1. Core Architectural Components & Variations

The foundational “original” Transformer architecture has undergone significant modifications, with many modern LLMs sharing common advancements.

1.1 🔄 Normalization (LayerNorm vs. RMSNorm & Pre-vs-Post Norm)

alt_text Pre-vs-Post Norm: This is the most consistent consensus in modern LLMs.

Almost all models released since early GPT versions use pre-normalization.
LayerNorm is applied before the multi-head attention and feed-forward blocks in the residual stream.
This design choice, in contrast to BERT’s post-normalization, significantly improves training stability and allows for larger learning rates by preventing gradient attenuation and spikes.

“Almost all modern LMs use pre-norm (but BERT was post-norm).” “Original stated advantage– removing warmup. Today – stability and larger LRs for large networks.”

Newer Variations (“Double Norm”): alt_text

Some recent models (Grok, Gemma 2, Olmo 2) experiment with adding a second LayerNorm outside the residual stream, after the attention and FFN blocks.
This is distinct from traditional post-norm as it doesn’t interfere with the main residual signal path, further enhancing stability.

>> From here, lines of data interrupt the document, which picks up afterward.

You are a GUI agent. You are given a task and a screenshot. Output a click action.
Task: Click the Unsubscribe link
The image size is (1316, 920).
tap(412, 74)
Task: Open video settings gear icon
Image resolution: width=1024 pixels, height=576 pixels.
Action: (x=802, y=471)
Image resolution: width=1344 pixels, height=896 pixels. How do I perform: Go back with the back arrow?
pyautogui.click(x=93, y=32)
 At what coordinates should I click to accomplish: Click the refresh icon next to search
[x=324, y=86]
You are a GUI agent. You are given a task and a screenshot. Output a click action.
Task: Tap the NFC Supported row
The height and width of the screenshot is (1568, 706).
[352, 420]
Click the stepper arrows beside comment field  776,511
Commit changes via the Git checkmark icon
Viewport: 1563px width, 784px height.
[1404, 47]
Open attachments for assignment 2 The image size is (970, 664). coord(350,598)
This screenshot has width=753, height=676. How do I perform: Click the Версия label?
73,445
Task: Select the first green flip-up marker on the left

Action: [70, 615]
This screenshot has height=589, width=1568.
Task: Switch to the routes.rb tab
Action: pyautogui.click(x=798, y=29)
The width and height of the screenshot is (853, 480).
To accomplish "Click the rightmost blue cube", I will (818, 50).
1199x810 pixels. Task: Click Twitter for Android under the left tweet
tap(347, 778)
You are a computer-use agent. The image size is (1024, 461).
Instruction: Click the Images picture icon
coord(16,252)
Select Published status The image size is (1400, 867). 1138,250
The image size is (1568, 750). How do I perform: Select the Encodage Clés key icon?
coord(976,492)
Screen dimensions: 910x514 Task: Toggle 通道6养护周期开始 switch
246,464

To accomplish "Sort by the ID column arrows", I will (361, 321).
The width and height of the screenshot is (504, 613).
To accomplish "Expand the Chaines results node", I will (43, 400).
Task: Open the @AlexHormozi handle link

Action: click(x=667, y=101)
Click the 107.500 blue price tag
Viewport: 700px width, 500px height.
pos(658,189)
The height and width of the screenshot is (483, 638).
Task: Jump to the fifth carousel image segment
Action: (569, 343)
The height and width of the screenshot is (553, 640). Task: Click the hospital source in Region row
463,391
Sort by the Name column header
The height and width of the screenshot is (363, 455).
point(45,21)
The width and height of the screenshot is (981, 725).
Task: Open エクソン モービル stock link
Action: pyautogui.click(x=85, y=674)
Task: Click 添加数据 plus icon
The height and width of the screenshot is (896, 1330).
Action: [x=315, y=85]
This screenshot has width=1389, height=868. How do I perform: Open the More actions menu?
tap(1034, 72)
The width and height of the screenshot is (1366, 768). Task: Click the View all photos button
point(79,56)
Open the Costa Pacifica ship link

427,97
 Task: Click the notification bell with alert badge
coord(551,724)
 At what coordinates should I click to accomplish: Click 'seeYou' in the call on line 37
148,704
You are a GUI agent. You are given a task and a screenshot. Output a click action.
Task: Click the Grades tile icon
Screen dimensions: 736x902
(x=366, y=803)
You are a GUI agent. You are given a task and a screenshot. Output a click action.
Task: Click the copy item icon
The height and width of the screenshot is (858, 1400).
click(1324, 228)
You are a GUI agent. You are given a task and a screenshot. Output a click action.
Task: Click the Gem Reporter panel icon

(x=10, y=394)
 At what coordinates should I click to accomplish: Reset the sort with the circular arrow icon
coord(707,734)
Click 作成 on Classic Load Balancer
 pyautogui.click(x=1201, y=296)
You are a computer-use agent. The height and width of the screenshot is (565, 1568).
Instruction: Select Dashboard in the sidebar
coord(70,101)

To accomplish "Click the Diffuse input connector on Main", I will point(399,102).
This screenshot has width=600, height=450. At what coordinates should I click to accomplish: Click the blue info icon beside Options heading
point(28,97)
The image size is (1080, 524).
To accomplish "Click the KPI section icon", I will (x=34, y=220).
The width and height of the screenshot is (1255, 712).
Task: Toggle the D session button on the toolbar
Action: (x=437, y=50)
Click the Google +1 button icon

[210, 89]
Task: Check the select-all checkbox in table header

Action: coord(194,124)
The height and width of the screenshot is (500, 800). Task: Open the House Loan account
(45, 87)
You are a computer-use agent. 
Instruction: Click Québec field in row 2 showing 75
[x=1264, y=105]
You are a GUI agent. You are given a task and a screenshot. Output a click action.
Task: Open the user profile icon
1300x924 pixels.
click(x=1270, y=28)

LayerNorm vs. RMSNorm: alt_text While the original Transformer used LayerNorm (normalizing mean and variance), many modern LLMs (LLaMA family, PaLM, Chinchilla) have transitioned to RMSNorm. RMSNorm omits the mean subtraction and bias term, resulting in:

🏎️ Faster Computation: Fewer operations due to no mean calculation.
💾 Fewer Parameters: No bias term to store.
✅ Better Performance: RMSNorm achieves comparable or even better performance.
🧠 Memory Efficiency: Crucially, RMSNorm reduces data movement, a significant factor in runtime.
Fewer Parameters: RMSNorm does not add a bias term (beta) that needs to be stored and loaded from memory, unlike LayerNorm. This reduction in parameters directly contributes to less data needing to be moved.
Fewer Operations: RMSNorm does not subtract the mean of the activations. While matrix multiplications are most of the FLOPs (99.8%), normalization (0.17% of FLOPs) can be 25% of the runtime due to memory movement.
Memory Movement Matters: Even though the FLOPs saved by RMSNorm are small, the overall runtime is heavily influenced by memory movement. Less data movement leads to faster execution.

In practice, RMSNorm offers runtime improvements and sometimes even performance gains (lower loss). A win-win! 🏆

“Important lesson: FLOPS are not runtime!” “RMSNorm can still matter due to the importance of data movement.”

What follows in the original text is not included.